[libvirt] [PATCH] Support CPU less NUMA node.
Feng, Shaohe
shaohe.feng at intel.com
Thu Apr 20 11:22:49 UTC 2017
Thanks Peter for the comments.
Will update it in the next version.
On 2017年04月20日 19:17, Peter Krempa wrote:
> On Thu, Apr 20, 2017 at 03:49:29 +0000, Shaohe Feng wrote:
>> Some platform NUMA node does not include cpu, such as Phi.
>>
>> This patch support CPU less NUMA node.
>> But there must be one CPU cell node for a guest.
>> Also must assign the host nodeset for this guest cell node.
> Additionally to the review below:
>
> Did qemu always support this? If not, you need to add code which will
> allow such configuration only if qemu supports this (adding a capability
> bit etc ...).
need to check it.
> Also please elaborat how is this better than adding a regular numa node
> whith cpus which are disabled. In such case you can still add more cpus
> via the hotplug API in case you desire so.

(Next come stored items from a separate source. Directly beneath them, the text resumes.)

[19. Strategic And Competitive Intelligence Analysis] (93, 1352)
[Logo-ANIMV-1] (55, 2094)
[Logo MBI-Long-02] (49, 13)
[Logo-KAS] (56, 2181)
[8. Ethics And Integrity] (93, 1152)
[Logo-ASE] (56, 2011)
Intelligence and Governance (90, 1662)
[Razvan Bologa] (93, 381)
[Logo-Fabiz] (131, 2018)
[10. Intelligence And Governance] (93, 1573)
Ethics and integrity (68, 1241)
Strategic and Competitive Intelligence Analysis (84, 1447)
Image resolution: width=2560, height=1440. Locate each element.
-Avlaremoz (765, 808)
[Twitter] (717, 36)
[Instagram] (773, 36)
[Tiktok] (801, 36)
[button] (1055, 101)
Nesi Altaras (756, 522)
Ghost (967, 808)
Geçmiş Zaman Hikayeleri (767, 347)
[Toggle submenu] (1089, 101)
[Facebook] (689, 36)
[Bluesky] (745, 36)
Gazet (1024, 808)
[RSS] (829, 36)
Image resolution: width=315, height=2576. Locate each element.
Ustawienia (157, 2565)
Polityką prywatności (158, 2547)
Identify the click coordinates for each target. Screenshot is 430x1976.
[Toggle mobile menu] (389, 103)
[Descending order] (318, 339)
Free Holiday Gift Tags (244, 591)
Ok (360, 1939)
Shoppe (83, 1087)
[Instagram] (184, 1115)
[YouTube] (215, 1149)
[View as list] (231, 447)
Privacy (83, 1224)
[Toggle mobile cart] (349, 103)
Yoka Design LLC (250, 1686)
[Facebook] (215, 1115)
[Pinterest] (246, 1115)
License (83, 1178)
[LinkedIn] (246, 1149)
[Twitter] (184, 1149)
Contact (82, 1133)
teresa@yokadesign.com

do you means add an extra attribute "disable" for cpus?
such as
<cell id='1' cpus="" cpu_disable="true" "memory='512000' unit='KiB'/>
?
>
>
>> please enable numactl with "--with-numactl" for libvirt config.
>>
>> Test this patch:
>> 1. define a numa cell without "cpus", such as cell 1.
>> <numatune>
>> <memnode cellid='1' mode='strict' nodeset='0'/>
>> </numatune>
>> <cpu>
>> <numa>
>> <cell id='0' cpus='0-1' memory='512000' unit='KiB'/>
>> <cell id='1' memory='512000' unit='KiB'/>
>> </numa>
>> </cpu>
>>
>> libvirt can edit and start the VM successfully.
>>
>> 2. define a numa cell without "cpus", without nodeset.
>> <cpu>
>> <numa>
>> <cell id='0' cpus='0-1' memory='512000' unit='KiB'/>
>> <cell id='1' memory='512000' unit='KiB'/>
> The cpus attribute is not optional in the schema, nor does your patch
> make it optional. This will make suxh XML invalid.
Yes, forget this change.
--- a/docs/schemas/cputypes.rng
+++ b/docs/schemas/cputypes.rng
@@ -110,9 +110,11 @@
<ref name="unsignedInt"/>
</attribute>
</optional>
- <attribute name="cpus">
- <ref name="cpuset"/>
- </attribute>
+ <optional>
+ <attribute name="cpus">
+ <ref name="cpuset"/>
+ </attribute>
+ </optional>
>
>> </numa>
>> </cpu>
>>
>> This case, libvirt will failed to edit the CPUS.
>> ---
>> src/conf/domain_conf.c | 4 +++
>> src/conf/numa_conf.c | 89 ++++++++++++++++++++++++++++++++++---------------
>> src/conf/numa_conf.h | 2 ++
>> src/qemu/qemu_command.c | 12 ++++---
>> src/util/virbitmap.c | 10 ++++--
>> 5 files changed, 83 insertions(+), 34 deletions(-)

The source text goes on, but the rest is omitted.